[PROVIDED DATA]

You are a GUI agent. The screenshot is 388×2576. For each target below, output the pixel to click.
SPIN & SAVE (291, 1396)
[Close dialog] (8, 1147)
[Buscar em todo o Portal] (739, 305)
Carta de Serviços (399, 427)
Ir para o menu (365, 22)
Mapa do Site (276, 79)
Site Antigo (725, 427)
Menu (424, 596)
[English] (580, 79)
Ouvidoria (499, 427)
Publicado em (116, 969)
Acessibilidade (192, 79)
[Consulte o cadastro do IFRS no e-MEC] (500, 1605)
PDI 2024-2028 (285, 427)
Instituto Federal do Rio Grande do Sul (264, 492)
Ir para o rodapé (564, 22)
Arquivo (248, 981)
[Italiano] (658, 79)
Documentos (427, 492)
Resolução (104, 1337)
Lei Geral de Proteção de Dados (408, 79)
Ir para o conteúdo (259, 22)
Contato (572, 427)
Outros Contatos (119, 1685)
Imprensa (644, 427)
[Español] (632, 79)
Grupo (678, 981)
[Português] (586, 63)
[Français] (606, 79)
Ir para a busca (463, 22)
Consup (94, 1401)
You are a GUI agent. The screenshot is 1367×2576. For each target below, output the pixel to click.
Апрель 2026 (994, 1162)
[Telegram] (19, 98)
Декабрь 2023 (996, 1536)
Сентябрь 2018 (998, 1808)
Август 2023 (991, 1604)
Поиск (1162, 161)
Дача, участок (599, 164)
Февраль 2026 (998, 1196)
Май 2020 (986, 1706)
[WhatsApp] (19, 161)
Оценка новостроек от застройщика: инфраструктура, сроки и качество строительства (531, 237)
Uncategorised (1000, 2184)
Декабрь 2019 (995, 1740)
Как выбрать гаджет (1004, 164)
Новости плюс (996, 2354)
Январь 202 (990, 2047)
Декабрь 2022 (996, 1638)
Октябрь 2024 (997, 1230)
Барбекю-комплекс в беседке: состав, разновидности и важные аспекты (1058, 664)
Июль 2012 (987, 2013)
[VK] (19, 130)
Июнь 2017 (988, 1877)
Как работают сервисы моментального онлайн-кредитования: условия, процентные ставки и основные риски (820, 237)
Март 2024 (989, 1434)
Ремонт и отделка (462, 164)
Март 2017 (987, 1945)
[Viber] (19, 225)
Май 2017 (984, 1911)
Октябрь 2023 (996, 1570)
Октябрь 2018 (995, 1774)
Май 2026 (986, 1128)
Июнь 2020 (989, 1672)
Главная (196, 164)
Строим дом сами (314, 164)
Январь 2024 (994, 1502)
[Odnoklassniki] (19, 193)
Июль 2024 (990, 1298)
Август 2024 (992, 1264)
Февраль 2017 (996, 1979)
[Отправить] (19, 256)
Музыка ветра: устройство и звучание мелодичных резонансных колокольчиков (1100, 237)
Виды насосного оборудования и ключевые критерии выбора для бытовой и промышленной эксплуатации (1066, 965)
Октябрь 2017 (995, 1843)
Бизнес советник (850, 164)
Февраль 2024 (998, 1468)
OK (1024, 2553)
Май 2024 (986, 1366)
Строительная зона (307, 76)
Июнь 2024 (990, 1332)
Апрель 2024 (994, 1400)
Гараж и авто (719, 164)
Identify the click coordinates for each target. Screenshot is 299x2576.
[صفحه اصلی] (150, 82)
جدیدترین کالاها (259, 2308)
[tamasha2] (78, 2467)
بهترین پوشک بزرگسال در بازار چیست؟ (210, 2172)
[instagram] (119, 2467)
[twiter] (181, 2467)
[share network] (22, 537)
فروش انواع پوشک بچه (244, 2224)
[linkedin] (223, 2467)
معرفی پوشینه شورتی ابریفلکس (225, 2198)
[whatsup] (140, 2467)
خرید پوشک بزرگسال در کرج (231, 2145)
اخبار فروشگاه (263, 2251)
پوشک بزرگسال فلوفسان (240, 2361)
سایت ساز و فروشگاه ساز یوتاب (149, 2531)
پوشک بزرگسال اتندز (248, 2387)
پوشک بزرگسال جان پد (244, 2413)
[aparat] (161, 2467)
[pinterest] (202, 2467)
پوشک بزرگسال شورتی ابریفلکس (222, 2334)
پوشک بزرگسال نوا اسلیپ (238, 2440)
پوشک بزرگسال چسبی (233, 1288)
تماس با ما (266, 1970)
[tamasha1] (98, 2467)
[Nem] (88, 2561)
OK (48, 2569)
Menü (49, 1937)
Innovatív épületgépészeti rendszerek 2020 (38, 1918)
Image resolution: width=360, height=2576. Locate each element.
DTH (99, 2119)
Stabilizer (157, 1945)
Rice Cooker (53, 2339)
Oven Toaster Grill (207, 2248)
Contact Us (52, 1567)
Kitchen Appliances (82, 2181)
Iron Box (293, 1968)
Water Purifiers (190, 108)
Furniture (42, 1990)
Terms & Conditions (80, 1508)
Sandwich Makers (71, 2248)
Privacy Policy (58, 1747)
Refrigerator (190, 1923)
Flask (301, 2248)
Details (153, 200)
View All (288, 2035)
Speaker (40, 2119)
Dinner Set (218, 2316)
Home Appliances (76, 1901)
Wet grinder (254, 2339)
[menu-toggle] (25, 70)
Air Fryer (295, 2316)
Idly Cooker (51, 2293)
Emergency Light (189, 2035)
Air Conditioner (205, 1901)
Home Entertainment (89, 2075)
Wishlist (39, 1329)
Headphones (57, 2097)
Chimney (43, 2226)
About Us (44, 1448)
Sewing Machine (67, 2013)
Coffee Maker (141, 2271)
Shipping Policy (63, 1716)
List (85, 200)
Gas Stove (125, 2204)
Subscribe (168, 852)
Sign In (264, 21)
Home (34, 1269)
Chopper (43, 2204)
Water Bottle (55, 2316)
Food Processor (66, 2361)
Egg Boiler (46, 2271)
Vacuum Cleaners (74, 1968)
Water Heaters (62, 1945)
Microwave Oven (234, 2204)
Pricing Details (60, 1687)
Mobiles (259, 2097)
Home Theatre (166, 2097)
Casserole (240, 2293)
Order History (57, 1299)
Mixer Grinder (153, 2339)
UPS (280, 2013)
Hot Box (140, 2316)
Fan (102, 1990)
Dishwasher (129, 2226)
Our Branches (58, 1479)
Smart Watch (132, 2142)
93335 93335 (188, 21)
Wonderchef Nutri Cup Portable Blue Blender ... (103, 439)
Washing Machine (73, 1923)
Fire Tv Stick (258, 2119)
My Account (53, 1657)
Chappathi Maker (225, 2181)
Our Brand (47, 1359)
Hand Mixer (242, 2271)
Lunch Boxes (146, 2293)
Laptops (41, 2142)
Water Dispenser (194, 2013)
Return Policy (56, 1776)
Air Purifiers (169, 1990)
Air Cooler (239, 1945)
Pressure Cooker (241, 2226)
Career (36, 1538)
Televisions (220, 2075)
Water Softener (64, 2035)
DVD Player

[/PROVIDED DATA]

■ WHAT THIS TASK INVOLVES ■
All of the data above should be set down again exactly.

■ SOLVED PROBLEM ■
You are a GUI agent. The screenshot is 388×2576. For each target below, output the pixel to click.
SPIN & SAVE (291, 1396)
[Close dialog] (8, 1147)
[Buscar em todo o Portal] (739, 305)
Carta de Serviços (399, 427)
Ir para o menu (365, 22)
Mapa do Site (276, 79)
Site Antigo (725, 427)
Menu (424, 596)
[English] (580, 79)
Ouvidoria (499, 427)
Publicado em (116, 969)
Acessibilidade (192, 79)
[Consulte o cadastro do IFRS no e-MEC] (500, 1605)
PDI 2024-2028 (285, 427)
Instituto Federal do Rio Grande do Sul (264, 492)
Ir para o rodapé (564, 22)
Arquivo (248, 981)
[Italiano] (658, 79)
Documentos (427, 492)
Resolução (104, 1337)
Lei Geral de Proteção de Dados (408, 79)
Ir para o conteúdo (259, 22)
Contato (572, 427)
Outros Contatos (119, 1685)
Imprensa (644, 427)
[Español] (632, 79)
Grupo (678, 981)
[Português] (586, 63)
[Français] (606, 79)
Ir para a busca (463, 22)
Consup (94, 1401)
You are a GUI agent. The screenshot is 1367×2576. For each target below, output the pixel to click.
Апрель 2026 (994, 1162)
[Telegram] (19, 98)
Декабрь 2023 (996, 1536)
Сентябрь 2018 (998, 1808)
Август 2023 (991, 1604)
Поиск (1162, 161)
Дача, участок (599, 164)
Февраль 2026 (998, 1196)
Май 2020 (986, 1706)
[WhatsApp] (19, 161)
Оценка новостроек от застройщика: инфраструктура, сроки и качество строительства (531, 237)
Uncategorised (1000, 2184)
Декабрь 2019 (995, 1740)
Как выбрать гаджет (1004, 164)
Новости плюс (996, 2354)
Январь 202 (990, 2047)
Декабрь 2022 (996, 1638)
Октябрь 2024 (997, 1230)
Барбекю-комплекс в беседке: состав, разновидности и важные аспекты (1058, 664)
Июль 2012 (987, 2013)
[VK] (19, 130)
Июнь 2017 (988, 1877)
Как работают сервисы моментального онлайн-кредитования: условия, процентные ставки и основные риски (820, 237)
Март 2024 (989, 1434)
Ремонт и отделка (462, 164)
Март 2017 (987, 1945)
[Viber] (19, 225)
Май 2017 (984, 1911)
Октябрь 2023 (996, 1570)
Октябрь 2018 (995, 1774)
Май 2026 (986, 1128)
Июнь 2020 (989, 1672)
Главная (196, 164)
Строим дом сами (314, 164)
Январь 2024 (994, 1502)
[Odnoklassniki] (19, 193)
Июль 2024 (990, 1298)
Август 2024 (992, 1264)
Февраль 2017 (996, 1979)
[Отправить] (19, 256)
Музыка ветра: устройство и звучание мелодичных резонансных колокольчиков (1100, 237)
Виды насосного оборудования и ключевые критерии выбора для бытовой и промышленной эксплуатации (1066, 965)
Октябрь 2017 (995, 1843)
Бизнес советник (850, 164)
Февраль 2024 (998, 1468)
OK (1024, 2553)
Май 2024 (986, 1366)
Строительная зона (307, 76)
Июнь 2024 (990, 1332)
Апрель 2024 (994, 1400)
Гараж и авто (719, 164)
Identify the click coordinates for each target. Screenshot is 299x2576.
[صفحه اصلی] (150, 82)
جدیدترین کالاها (259, 2308)
[tamasha2] (78, 2467)
بهترین پوشک بزرگسال در بازار چیست؟ (210, 2172)
[instagram] (119, 2467)
[twiter] (181, 2467)
[share network] (22, 537)
فروش انواع پوشک بچه (244, 2224)
[linkedin] (223, 2467)
معرفی پوشینه شورتی ابریفلکس (225, 2198)
[whatsup] (140, 2467)
خرید پوشک بزرگسال در کرج (231, 2145)
اخبار فروشگاه (263, 2251)
پوشک بزرگسال فلوفسان (240, 2361)
سایت ساز و فروشگاه ساز یوتاب (149, 2531)
پوشک بزرگسال اتندز (248, 2387)
پوشک بزرگسال جان پد (244, 2413)
[aparat] (161, 2467)
[pinterest] (202, 2467)
پوشک بزرگسال شورتی ابریفلکس (222, 2334)
پوشک بزرگسال نوا اسلیپ (238, 2440)
پوشک بزرگسال چسبی (233, 1288)
تماس با ما (266, 1970)
[tamasha1] (98, 2467)
[Nem] (88, 2561)
OK (48, 2569)
Menü (49, 1937)
Innovatív épületgépészeti rendszerek 2020 (38, 1918)
Image resolution: width=360, height=2576. Locate each element.
DTH (99, 2119)
Stabilizer (157, 1945)
Rice Cooker (53, 2339)
Oven Toaster Grill (207, 2248)
Contact Us (52, 1567)
Kitchen Appliances (82, 2181)
Iron Box (293, 1968)
Water Purifiers (190, 108)
Furniture (42, 1990)
Terms & Conditions (80, 1508)
Sandwich Makers (71, 2248)
Privacy Policy (58, 1747)
Refrigerator (190, 1923)
Flask (301, 2248)
Details (153, 200)
View All (288, 2035)
Speaker (40, 2119)
Dinner Set (218, 2316)
Home Appliances (76, 1901)
Wet grinder (254, 2339)
[menu-toggle] (25, 70)
Air Fryer (295, 2316)
Idly Cooker (51, 2293)
Emergency Light (189, 2035)
Air Conditioner (205, 1901)
Home Entertainment (89, 2075)
Wishlist (39, 1329)
Headphones (57, 2097)
Chimney (43, 2226)
About Us (44, 1448)
Sewing Machine (67, 2013)
Coffee Maker (141, 2271)
Shipping Policy (63, 1716)
List (85, 200)
Gas Stove (125, 2204)
Subscribe (168, 852)
Sign In (264, 21)
Home (34, 1269)
Chopper (43, 2204)
Water Bottle (55, 2316)
Food Processor (66, 2361)
Egg Boiler (46, 2271)
Vacuum Cleaners (74, 1968)
Water Heaters (62, 1945)
Microwave Oven (234, 2204)
Pricing Details (60, 1687)
Mobiles (259, 2097)
Home Theatre (166, 2097)
Casserole (240, 2293)
Order History (57, 1299)
Mixer Grinder (153, 2339)
UPS (280, 2013)
Hot Box (140, 2316)
Fan (102, 1990)
Dishwasher (129, 2226)
Our Branches (58, 1479)
Smart Watch (132, 2142)
93335 93335 (188, 21)
Wonderchef Nutri Cup Portable Blue Blender ... (103, 439)
Washing Machine (73, 1923)
Fire Tv Stick (258, 2119)
My Account (53, 1657)
Chappathi Maker (225, 2181)
Our Brand (47, 1359)
Hand Mixer (242, 2271)
Lunch Boxes (146, 2293)
Laptops (41, 2142)
Water Dispenser (194, 2013)
Return Policy (56, 1776)
Air Purifiers (169, 1990)
Air Cooler (239, 1945)
Pressure Cooker (241, 2226)
Career (36, 1538)
Televisions (220, 2075)
Water Softener (64, 2035)
DVD Player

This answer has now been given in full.